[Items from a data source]
=== Section Start ===
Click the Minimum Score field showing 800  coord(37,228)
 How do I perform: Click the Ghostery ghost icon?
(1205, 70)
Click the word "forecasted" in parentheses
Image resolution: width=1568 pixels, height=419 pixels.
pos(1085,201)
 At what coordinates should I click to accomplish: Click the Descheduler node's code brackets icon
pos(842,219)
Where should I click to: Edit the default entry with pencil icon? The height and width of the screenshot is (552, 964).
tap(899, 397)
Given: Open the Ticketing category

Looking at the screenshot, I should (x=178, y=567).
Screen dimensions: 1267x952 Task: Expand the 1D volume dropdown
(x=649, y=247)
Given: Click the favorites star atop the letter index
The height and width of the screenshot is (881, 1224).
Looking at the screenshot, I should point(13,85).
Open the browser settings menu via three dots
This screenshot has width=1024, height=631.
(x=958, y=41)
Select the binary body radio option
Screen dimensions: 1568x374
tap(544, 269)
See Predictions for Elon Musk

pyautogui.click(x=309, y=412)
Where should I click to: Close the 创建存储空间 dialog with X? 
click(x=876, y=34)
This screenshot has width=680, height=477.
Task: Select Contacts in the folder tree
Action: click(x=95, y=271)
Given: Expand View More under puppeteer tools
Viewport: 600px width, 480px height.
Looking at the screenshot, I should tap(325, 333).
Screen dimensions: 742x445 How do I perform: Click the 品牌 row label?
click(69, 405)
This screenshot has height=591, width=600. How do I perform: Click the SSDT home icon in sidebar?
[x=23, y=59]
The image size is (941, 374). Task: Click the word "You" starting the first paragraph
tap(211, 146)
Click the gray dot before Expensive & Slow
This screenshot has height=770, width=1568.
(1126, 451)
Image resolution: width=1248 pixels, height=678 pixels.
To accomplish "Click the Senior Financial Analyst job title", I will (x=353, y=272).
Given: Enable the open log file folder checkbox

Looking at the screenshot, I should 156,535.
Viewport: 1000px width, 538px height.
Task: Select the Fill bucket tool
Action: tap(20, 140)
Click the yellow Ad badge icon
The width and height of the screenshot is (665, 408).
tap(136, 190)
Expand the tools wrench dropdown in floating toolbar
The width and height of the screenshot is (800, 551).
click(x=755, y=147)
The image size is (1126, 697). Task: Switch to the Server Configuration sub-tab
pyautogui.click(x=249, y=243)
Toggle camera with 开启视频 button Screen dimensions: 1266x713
=== Section End ===
§ **Work task**: The lines holding the word "tools" are the answer. Pull them out of the records and copy them.

§ **Response for this exercise**:
Given: Expand View More under puppeteer tools
Expand the tools wrench dropdown in floating toolbar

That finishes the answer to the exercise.